Reading the G8 communique: did we win?

When the difference between "for example" and "including" means the world.

By Admin Lovett

There are two ways to analyse a G8 communique. One is what you do in the minutes after it is issued, desperately scanning sentences, paragraphs, whole pages in seconds, your eyes alert for key words, trying to build an instant impression of whether they’ve pulled a fast one, whether things have come out better (don’t hold your breath) or worse (more like it) than you had expected. In these moments, the smallest things loom the largest, like the use of “for example” rather than “including” (the latter meaning that what follows it may actually happen, the former meaning that what follows was probably opposed by everyone around the table except the host). Communiques need this kind of fast and brutal scrutiny. Without it, the fleeting media spotlight might move on before genuinely significant downgrades (or even upgrades) in the text are spotted, and the chance to test leaders against their pre-summit intentions is left until nobody is listening.

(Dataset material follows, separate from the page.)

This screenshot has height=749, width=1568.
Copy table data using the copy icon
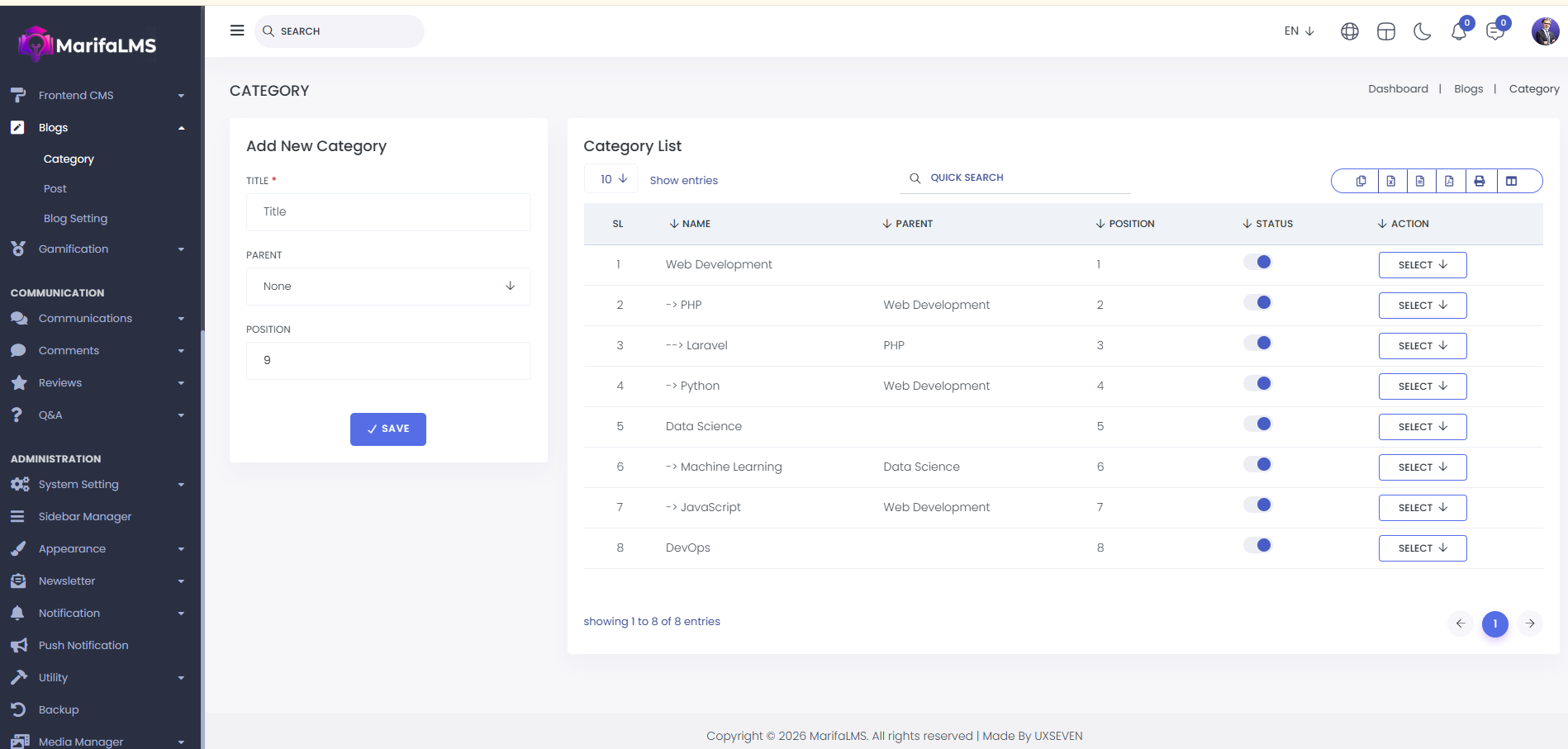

The other way to analyse a communique is what you do later the same day, on a flight, or with a glass in hand, or sitting up in bed before you finally submit to sleep after days of summit madness. This one involves actually reading it.

The 2013 communique produced yesterday when the G8 wrapped up their meeting near Enniskillen, including the one-page “Lough Erne Declaration“, is unusual in being worth a proper read. There is a thread running through it. It isn’t too long. And it has some passages that may be genuinely significant in mandating bold action in the months and years ahead.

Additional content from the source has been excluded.